[Saved data entries]
++++
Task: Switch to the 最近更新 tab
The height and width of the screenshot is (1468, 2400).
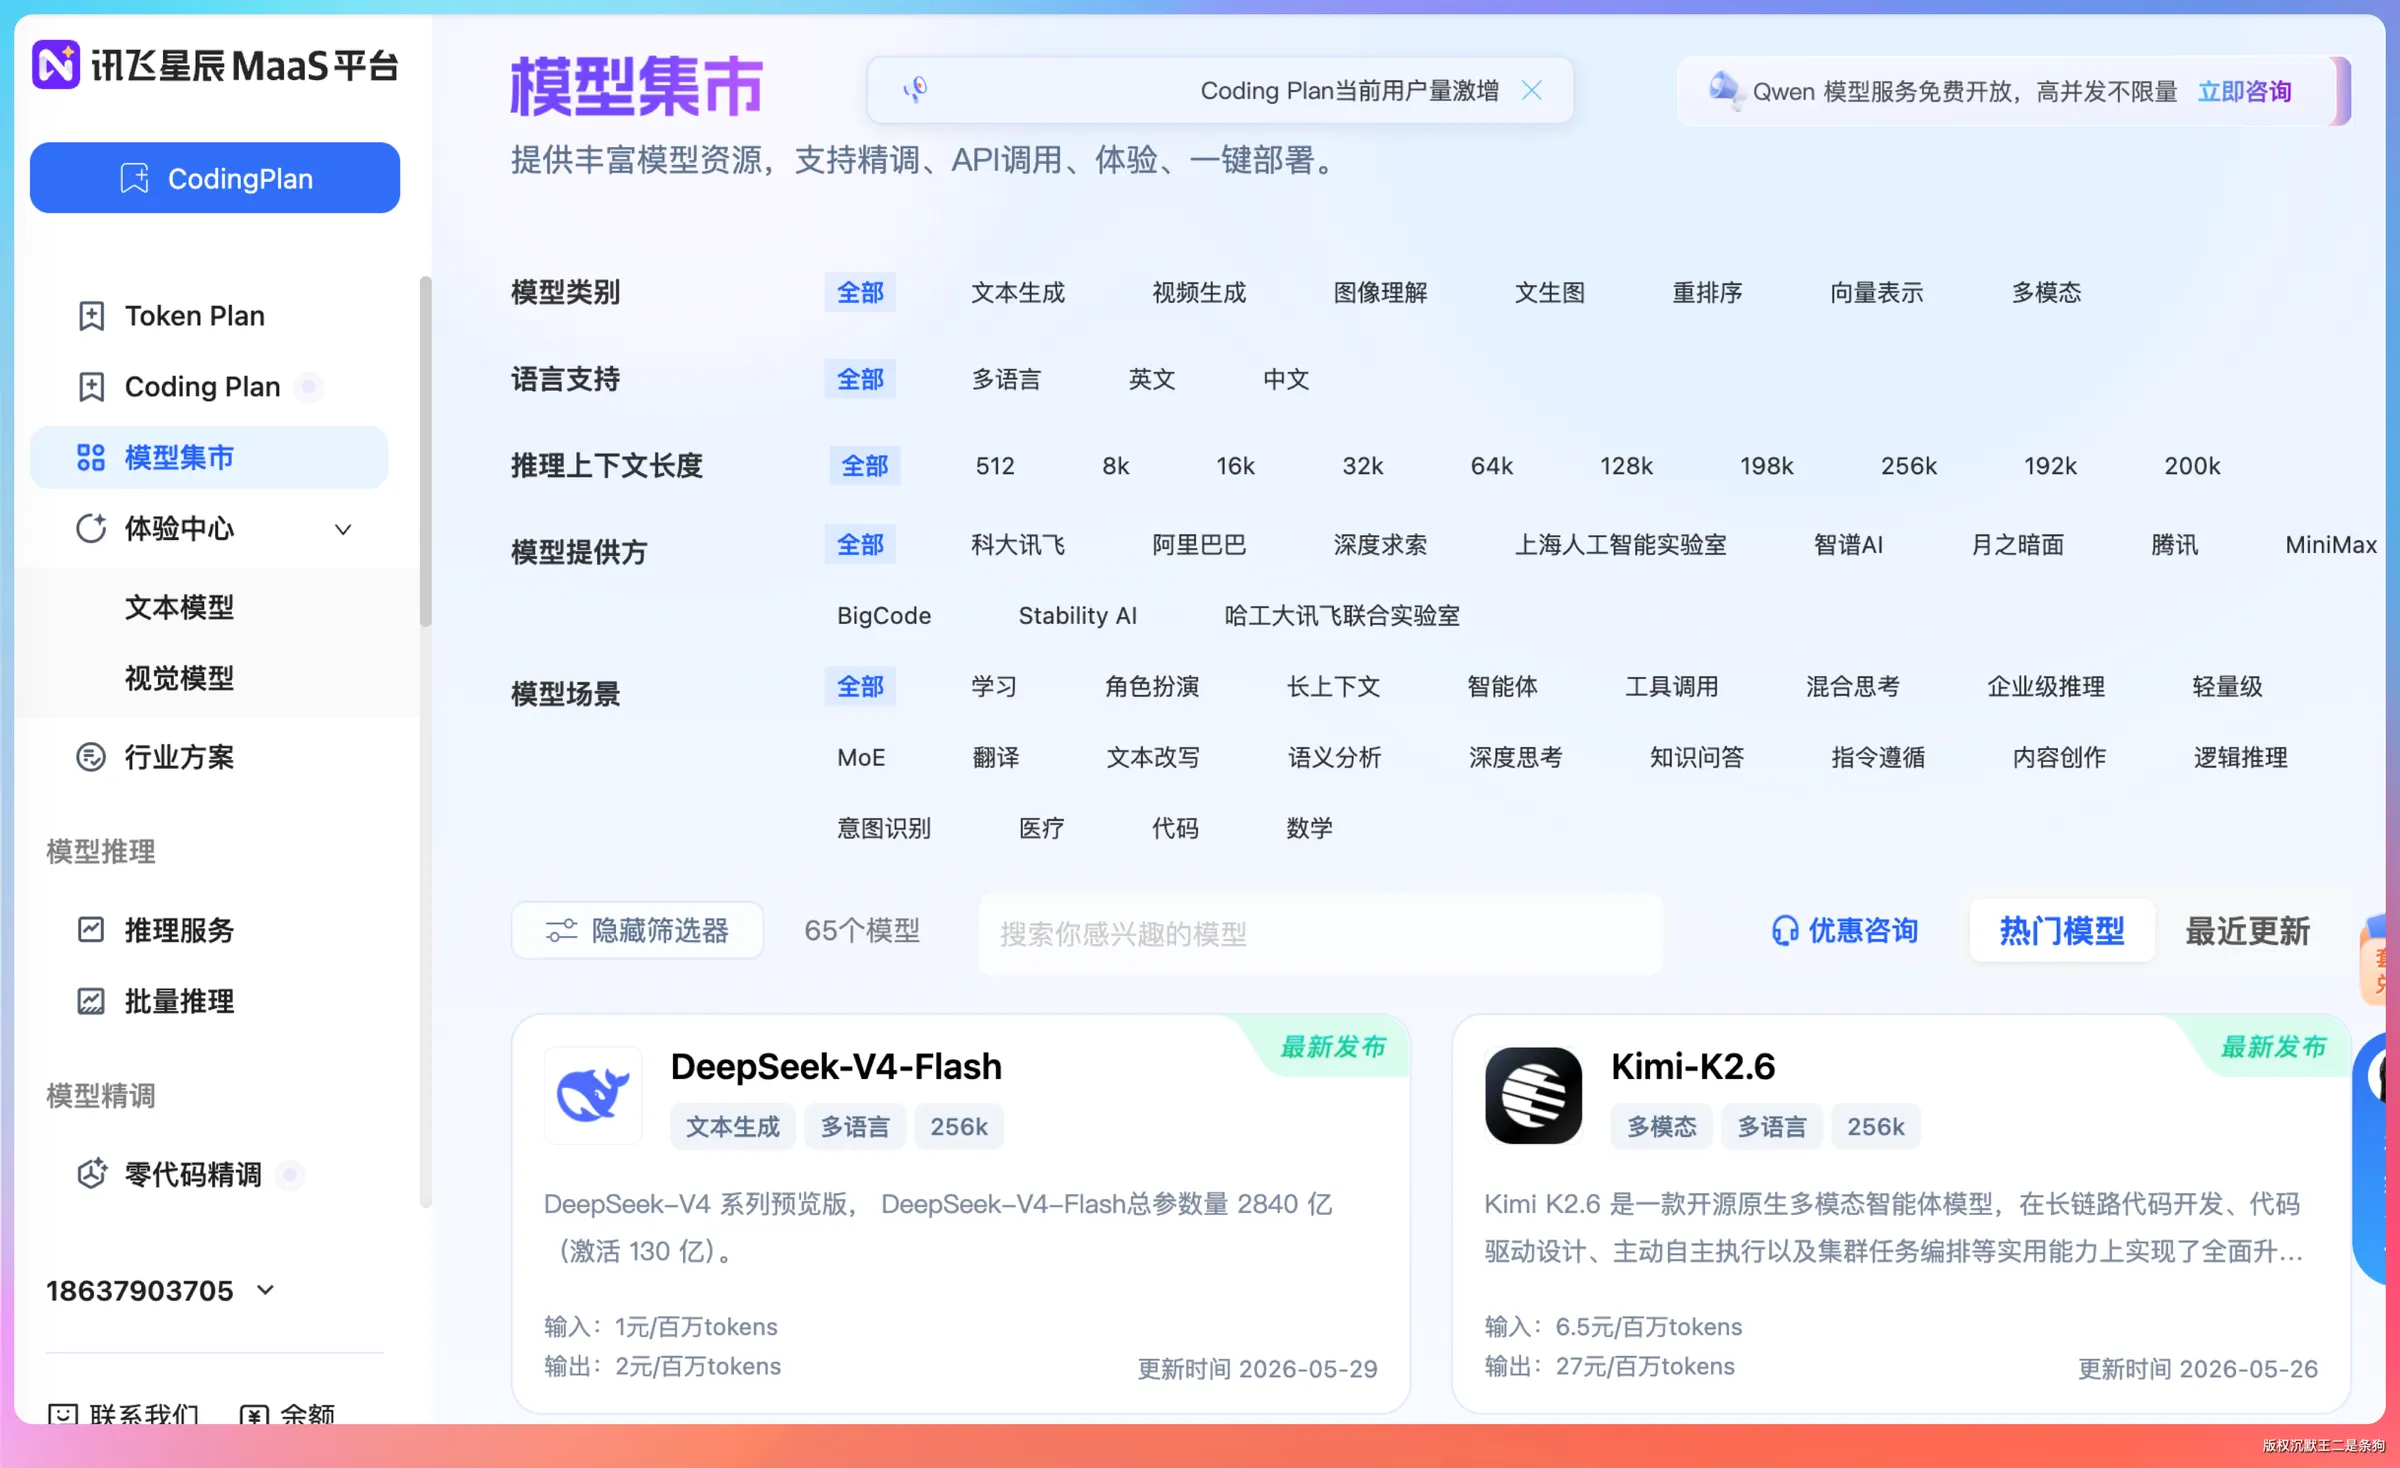Action: point(2247,931)
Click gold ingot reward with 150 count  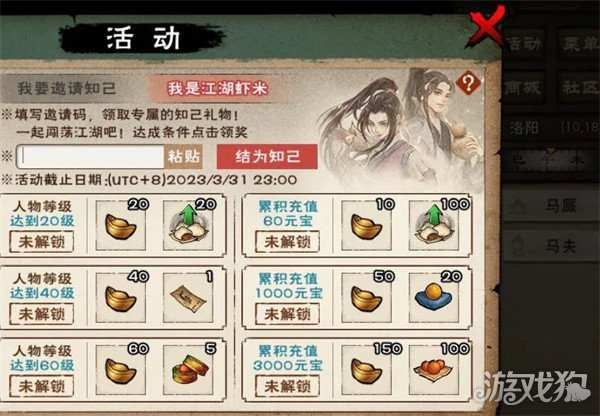tap(367, 370)
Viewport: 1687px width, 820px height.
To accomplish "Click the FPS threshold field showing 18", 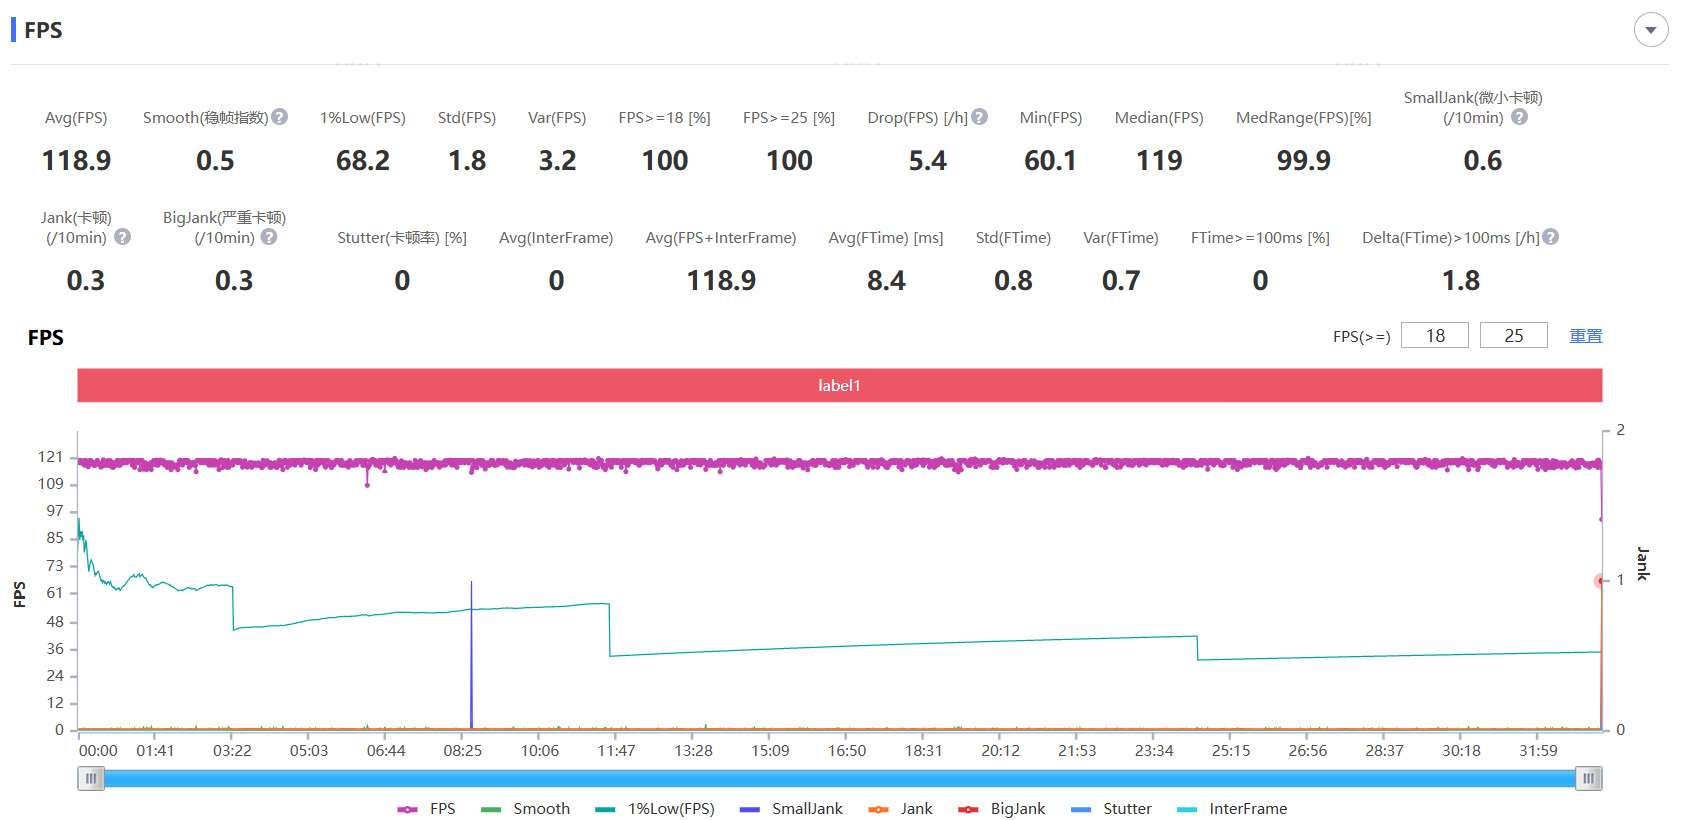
++++
EXERCISE DETAILS:
Please repeat, exactly as written, only the lines from the line with "Viewport: 1687px width, 820px height." to the end of the data, leaving out every picture.

RESPONSE TO THIS EXERCISE:
Viewport: 1687px width, 820px height.
To accomplish "Click the FPS threshold field showing 18", 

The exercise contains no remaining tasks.